Setting the Right Price for Building a Business for Someone Else

Setting the Right Price for Building a Business for Someone Else

When it comes to building a business for someone else, one of the most critical decisions you need to make is how to charge for your services. The price you set will not only determine your financial success but also influence the perception of your value in the market. Given that your client might discuss your work with other startup entrepreneurs in the future, it’s essential to consider the broader implications of your pricing strategy.

Conventional Payment Models: Hourly or Fixed Sum?

Two common payment models for service providers are charging by the hour and charging a fixed sum. Both models have their advantages and disadvantages. Hourly rates can be more attractive for clients who prefer to control costs, but they may not reflect the value of your professional expertise. On the other hand, a fixed sum can offer a more straightforward business model, providing a guaranteed payment for your services.

A More Intriguing Model: A Hybrid Approach

Many service providers are now adopting a hybrid model that combines elements of both payment methods. This approach often includes a base salary, revenue or profit-related bonus, and a termination fee. For example, you might offer a base salary and a revenue share or profit-based bonus if you are controlling the business. Additionally, a termination fee can safeguard your personal investment of time and resources.

Why a Revenue or Profit-Related Bonus?

Building a business that has substantial growth potential is an excellent opportunity for both you and your client. If you agree on a revenue or profit-related bonus, it motivates you to maximize value and success. This model not only benefits your client but also aligns your interests with theirs, leading to a more collaborative and successful partnership.

Presenting a Value Proposition

It’s important to prepare a list of your values and achievements. Highlighting your capabilities and the potential your services can bring to the business is crucial. Mentioning the potential for the business to grow to an 800k/year or higher can make a significant impact on the negotiations. Assist your client in understanding the full value you bring to the table.

A Career Opportunity and Use Case

Starting a business to a point of operational growth and then handing over to a different CEO to run day-to-day operations presents a unique career opportunity. You can leverage this by selling the concept as a business model in itself. You are developing a business that has the potential to be a goldmine for future growth.

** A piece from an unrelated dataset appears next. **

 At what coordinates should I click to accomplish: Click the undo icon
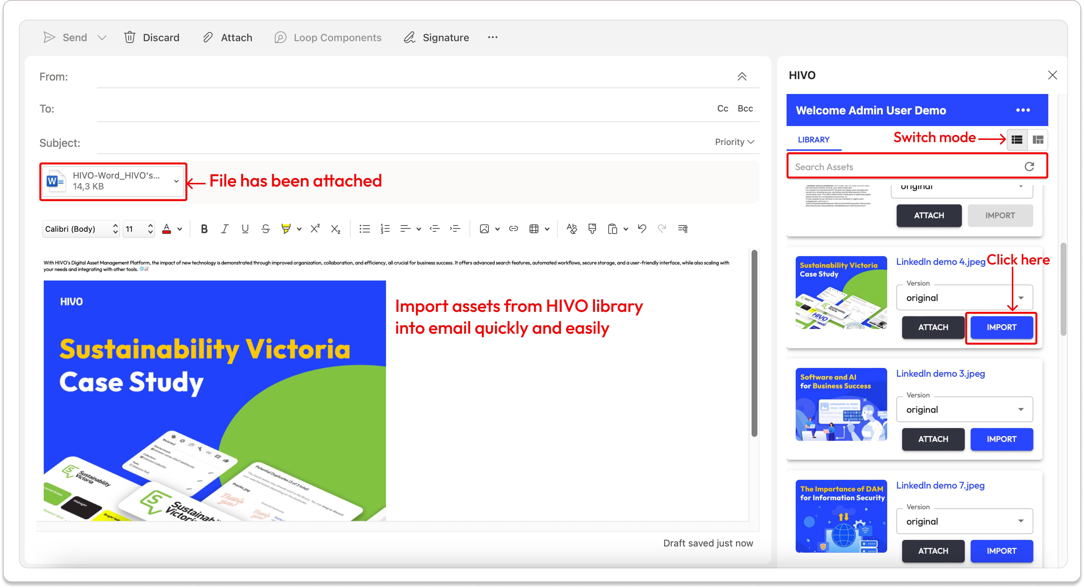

Remember that you are building the business you would ideally want to create for yourself. Therefore, think about your expectations in terms of income. Consider the long-term return on investment and how it aligns with the financial objectives of both your client and yourself.

Approach negotiations with confidence and a clear understanding of the value you provide. Holding the keys to the business allows you to drive negotiations in your favor. Preparing extensively and presenting a strong case for your contributions can significantly improve the outcome of your negotiations.

Conclusion

In summary, setting the right price for building a business for someone else involves careful consideration of various factors. Whether you opt for an hourly rate, a fixed sum, or a hybrid model, it’s essential to align your payment strategy with the long-term success of the business. Preparing a strong value proposition and understanding the financial objectives of both parties will help you negotiate effectively and ensure a mutually beneficial outcome.